My friend makes mention of a response. I did give him a response. I gave my friend the response in writing. It was to the extent that there was, I forget the exact numbers because it has been a couple of months now, about $200,000 paid to a group in Oka. Of this I think $50,000 approximately-I will give him the correct figure later, as a matter of fact he has it in his letter-was paid to a numbered company. Beyond that I do not know the role of Mr. Peltier in any shape or form. I know he was in there. I know he was helping out. We would have to go back to what the former government was doing in the circumstances.
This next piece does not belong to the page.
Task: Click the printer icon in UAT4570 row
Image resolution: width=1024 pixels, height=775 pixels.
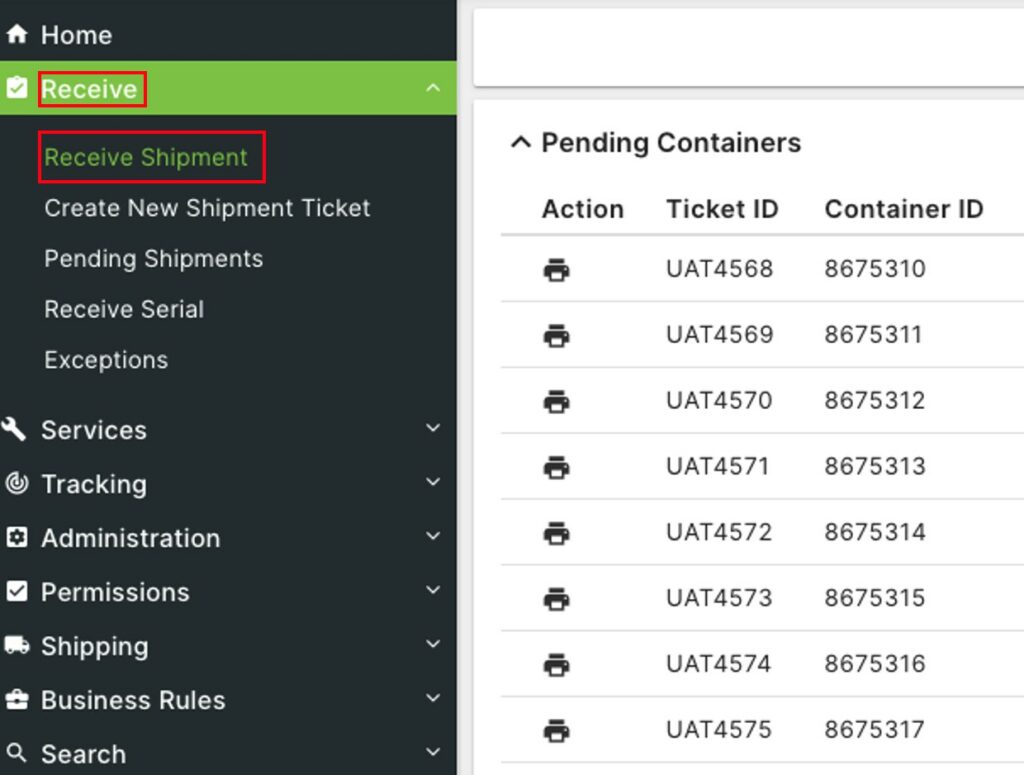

Anti-Smoking AdvertisingOral Question Period

2:55 p.m.

Reform

Chuck Strahl Reform Fraser Valley East, BC

Mr. Speaker, I have a question for the Minister of Government Services.

I understand that the Minister of Health is planning a new $55 million media campaign to urge people to quit smoking. I am concerned that the present agency of record for the Department of Health may automatically receive this lucrative advertising contract in the same way that its contract was renewed without a tendering process four months ago.

Will the minister give his assurance that all Canadian advertising agencies will be able to bid on any and all new contracts?

Anti-Smoking AdvertisingOral Question Period

2:55 p.m.

Cape Breton—East Richmond Nova Scotia

Liberal

David Dingwall LiberalMinister of Public Works and Government Services and Minister for the Atlantic Canada Opportunities Agency

Mr. Speaker, no request has been made by the Minister of Health to my department with regard to the comments made by the hon. member.